Rejoice is a word with strong biblical echoes: “You shall rejoice before the Lord your God”; “Rejoice greatly, O daughters of Jerusalem”; “Let those who seek the Lord rejoice”; “Let your saints rejoice in your goodness”; “my heart shall rejoice in your salvation”; “my spirit rejoices in God, my Savior.” But rejoicing doesn’t come easily or even naturally in time of loss, dread, or fear, which is where many now find themselves as winter descends and the homeless are cold and unnerving implications of the recent election continue to unfold. We must sometimes be persuaded to, as Wendell Berry put it, “be joyful, though you have considered all the facts.”

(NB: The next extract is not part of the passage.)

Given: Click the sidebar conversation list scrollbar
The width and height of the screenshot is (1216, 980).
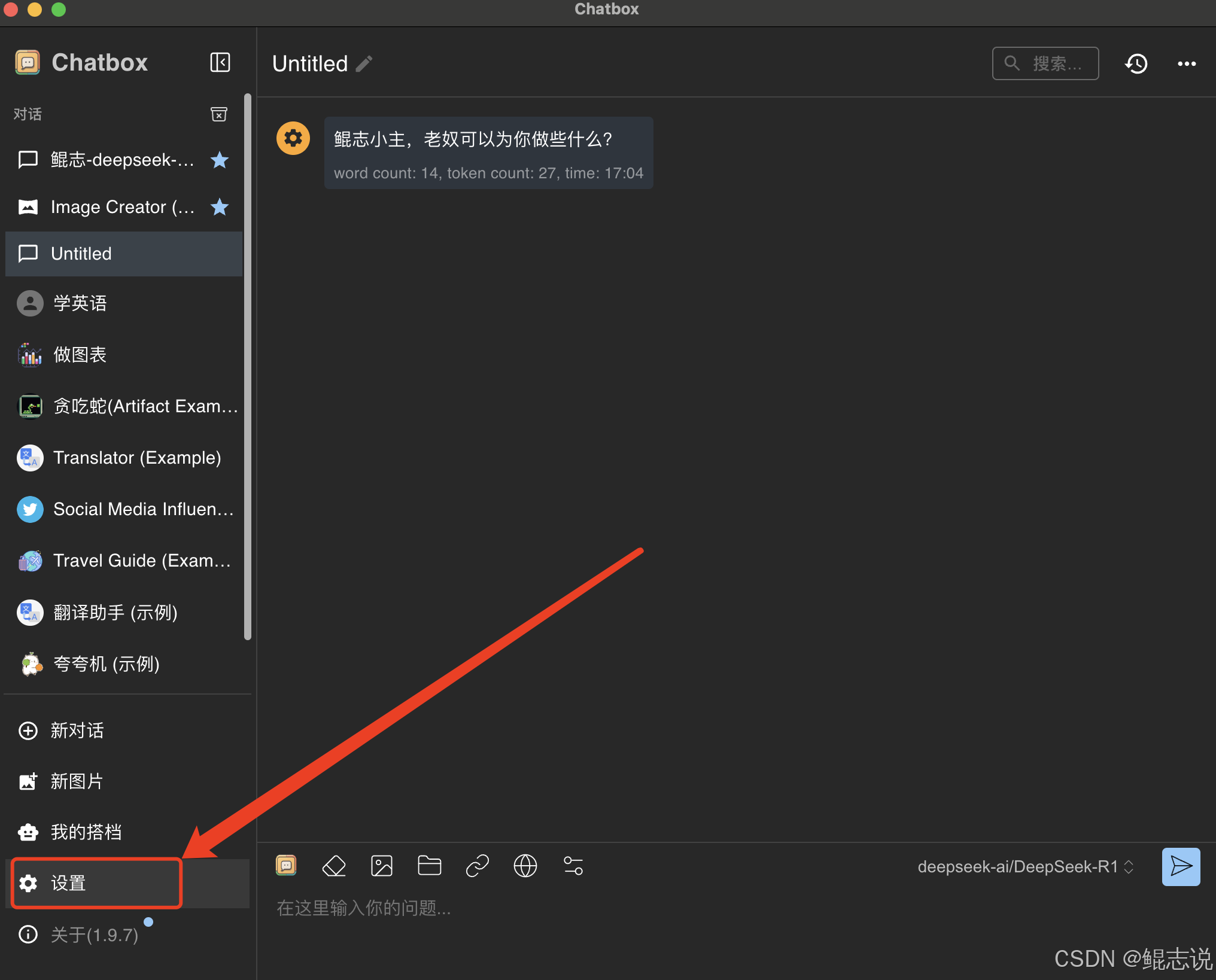Looking at the screenshot, I should click(x=247, y=366).
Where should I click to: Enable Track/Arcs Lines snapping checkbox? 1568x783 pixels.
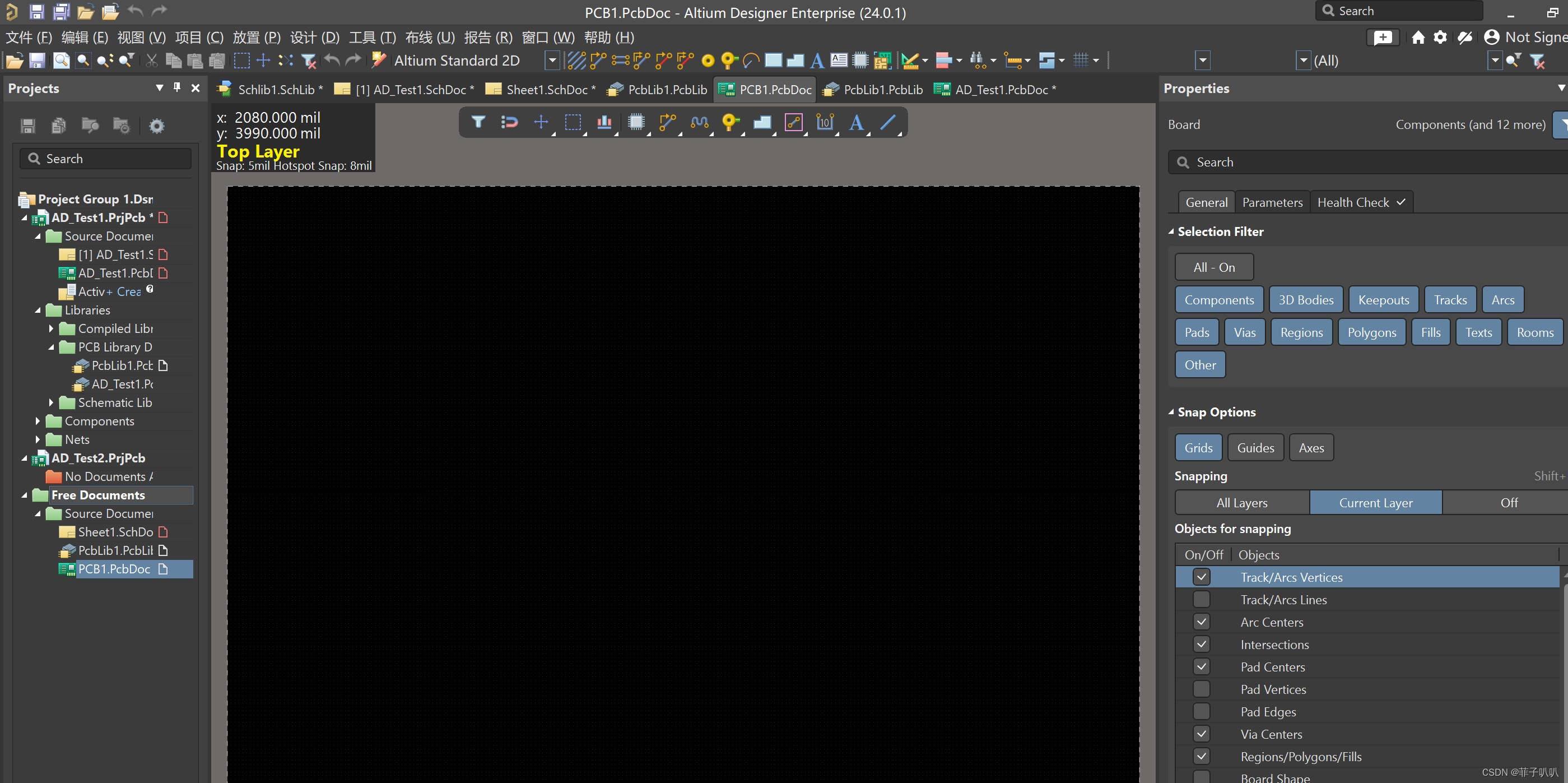(1201, 599)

All the facts are hard to take in right now, especially with increasing attention to how much “fake news” contaminates the airwaves and the internet. And once we have sifted them, with the help of trustworthy journalists and thoughtful analysts and a little help from our friends, lament may seem more appropriate to the moment. Lament is important. The glib who too hastily urge joy upon the sorrowing do more harm than good.

But in this same tribute to Yeats, Auden urges in the midst of mourning, “Let the healing fountain start.” And Eliot ends his Four Quartets with an echo of Julian of Norwich’s puzzling promise, “All shall be well, and all manner of thing shall be well.” And Maya Angelou, in the inauguration poem that also spoke of perpetual bloodshed wrote, “Lift up your faces, you have a piercing need / For this bright morning dawning for you.” None of these poets recoiled from darkness; in fact they articulated foreboding  memorably and forcibly. But they also understood that the poet’s work is to equip us to dwell in paradox—some of it bewildering and painful—and to embrace the lives we are given, not with abject submission, but with the wisdom that seeks blessing in unlikely places.

It takes courage to invite us into the unsettling places of political awareness and to hold up a mirror to our own hard hearts—our own self-serving judgments, the fears behind our anger. And it takes courage to accept the invitation, to take stock of the world around and the world within, read the morning news, acknowledge that the way through the thicket is laced with thorns, and still allow ourselves to be persuaded, against all odds, to rejoice.

There is joy for today in the birth of a friend’s child, in a choir concert, in a refugee’s success story, in volunteers gathering to distribute food, in lectionary readings and centering prayer that guides us into the “white light, still and moving.” And in poems that linger in the mind and on the tongue, scenting the air with hope, even in the worst of times.